Presented By O’Reilly and Intel AI
Put AI to work
Sep 4-5, 2018: Training
Sep 5-7, 2018: Tutorials & Conference
San Francisco, CA

Evaluate deep Q-learning for sequential targeted marketing with 10-fold cross-validation

Jian Wu (NIO)
2:35pm-3:15pm Thursday, September 6, 2018
Implementing AI
Location: Continental 1-3
Secondary topics:  Reinforcement Learning, Temporal data and time-series

Who is this presentation for?

  • AI and machine learning engineers

Prerequisite knowledge

  • A basic understanding of machine learning and model evaluation

What you'll learn

  • Learn how to train and evaluate deep Q-learning models for enterprise applications and deploy trained models in production


Deep reinforcement learning has been a huge success in various gaming environments, but it’s still very hard to apply to the enterprise world. In a recent blog post, “Deep reinforcement learning does not work yet,” Google Brain’s Alex Ipran highlights some of the hard problems still to be solved. One of the challenges people often face when trying to apply deep reinforcement learning to enterprise applications is how to evaluate and measure a trained deep reinforcement learning model and determine whether it is good for production deployment and serving.

Unlike the gaming environments used in many research papers, in an enterprise production environment, online evaluation of ML models might be very expensive or simply impractical; people often have to do offline evaluation with simulated environments. In enterprise environments, sometimes there is often no known global optimal policy for data scientists and ML engineers to refer to, so it is very difficult to measure how good the trained deep reinforcement learning model is. As a result, people often must find a reasonable ML model as a baseline model for comparison and evaluation.
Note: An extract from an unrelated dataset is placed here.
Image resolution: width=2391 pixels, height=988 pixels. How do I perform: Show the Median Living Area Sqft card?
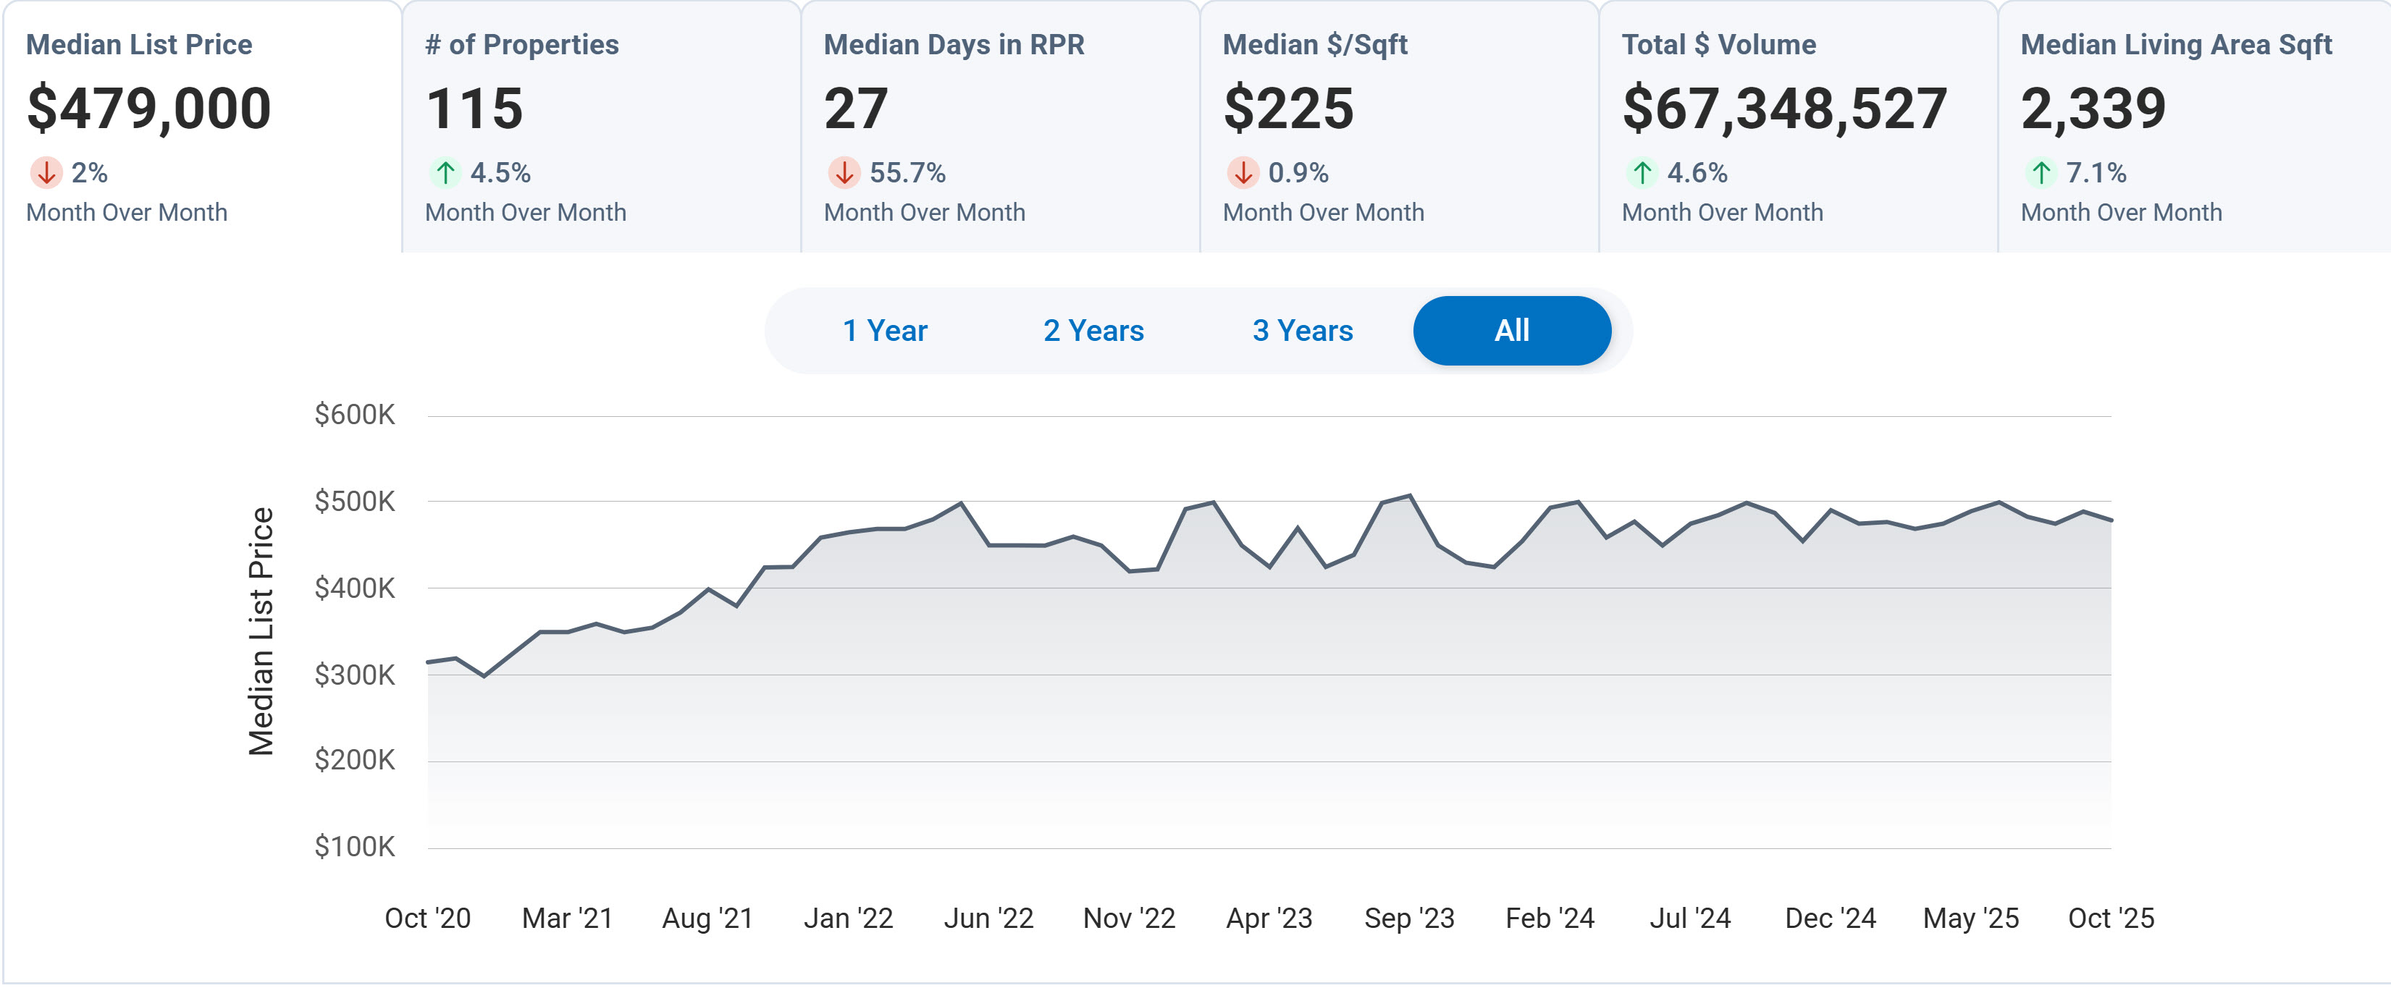pyautogui.click(x=2194, y=126)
In addition, reinforcement learning/deep reinforcement learning is designed to maximize long-term rewards, and even sometimes produces short-term losses if necessary to achieve high long-term optimized rewards, so evaluating deep reinforcement learning models usually requires execution over some period of time to verify the optimized long-term results.
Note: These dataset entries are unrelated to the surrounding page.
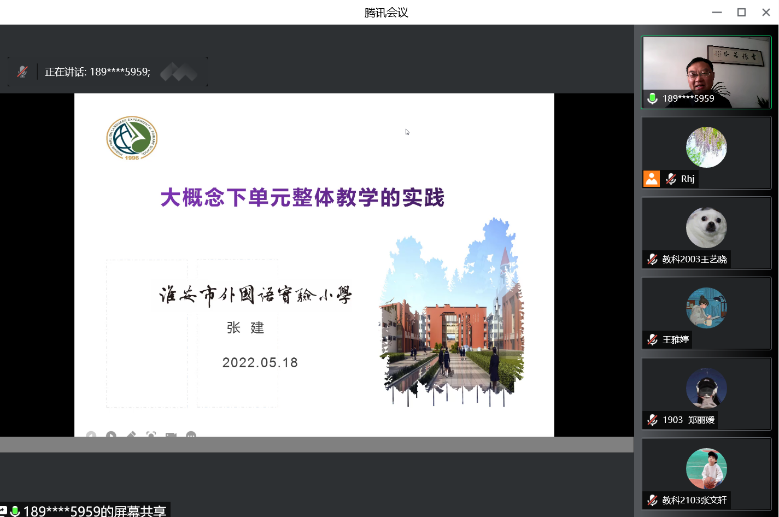The width and height of the screenshot is (779, 517).
Task: Click previous slide arrow in slideshow controls
Action: (91, 435)
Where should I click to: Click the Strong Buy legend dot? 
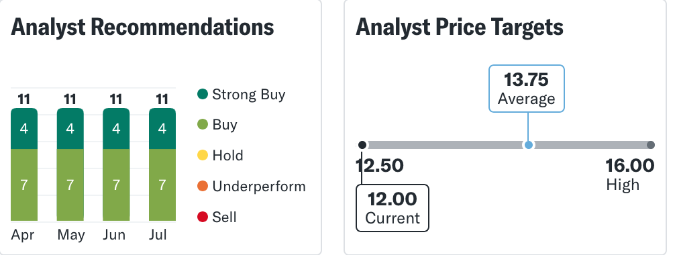click(x=203, y=94)
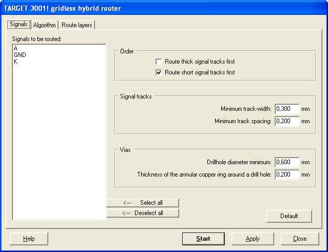Open the Route layers tab
Screen dimensions: 328x252
(x=77, y=25)
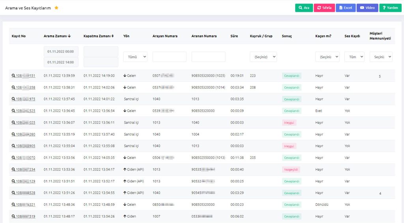Open record detail ending in 151
Viewport: 404px width, 223px height.
[24, 76]
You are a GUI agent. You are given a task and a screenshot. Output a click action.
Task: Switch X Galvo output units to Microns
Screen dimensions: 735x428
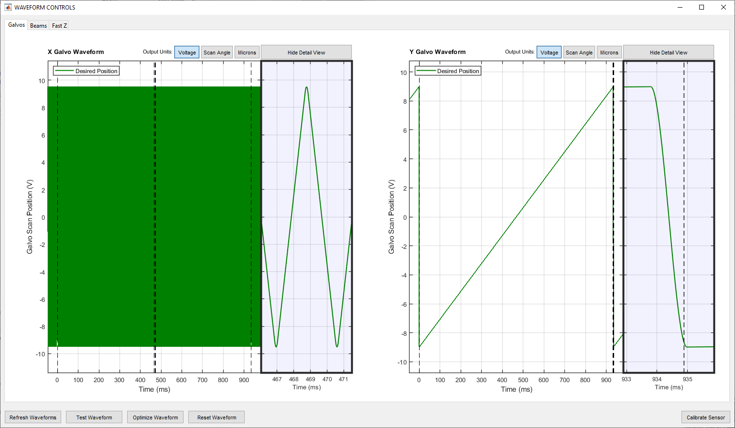(247, 53)
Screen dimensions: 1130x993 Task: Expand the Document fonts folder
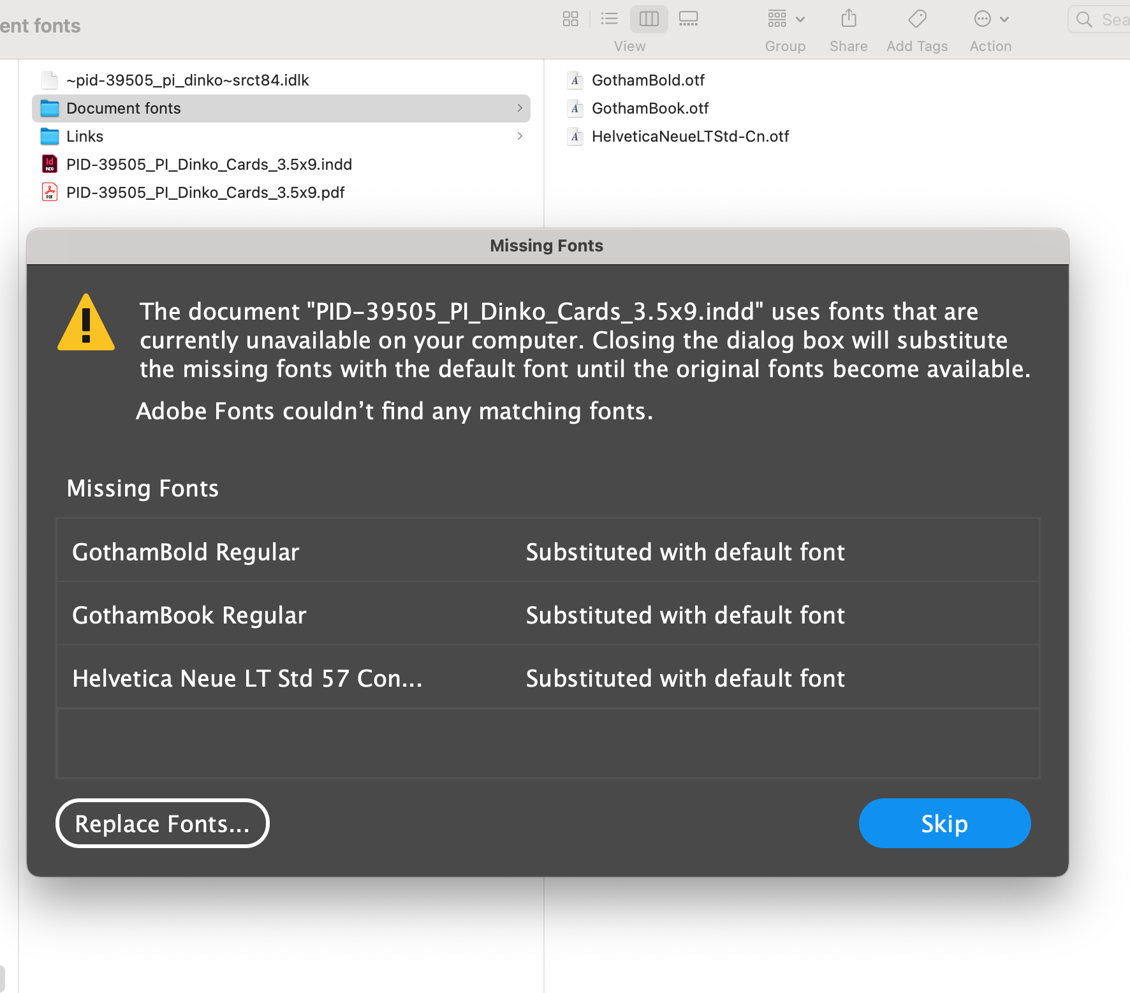[x=519, y=108]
Jian Wu discusses an end-to-end engineering project to train and evaluate deep Q-learning models for targeting sequential marketing campaigns using the 10-fold cross-validation method. Jian covers data processing, building an unbiased simulator based on collected campaign data, and creating 10-fold training and testing datasets. Jian also explains how to evaluate trained DQN models with neural network-based baseline models and shows that trained deep Q-learning models produce better-optimized long-term rewards for the majority of 10 testing datasets.

Photo of Jian Wu

Jian Wu


Jian Wu is a full stack engineer at NIO US. Before joining NIO, he was a data analytics developer at Samsung SDSRA’s AI and Machine Learning Lab working on machine learning projects using Kubernetes, Python, and TensorFlow, he also developed Web UI and Dashboard using JavaScript with AngularJS, D3.js, and Bootstrap. Jian has been a software developer in the San Francisco Bay Area for 20+ years, he developed a device gateway and a REST-style WS server when working at Netflix, developed a payment gateway when working at eBay/PayPal, and worked at Oracle for 8+ years developing Java middle-tier server and applications.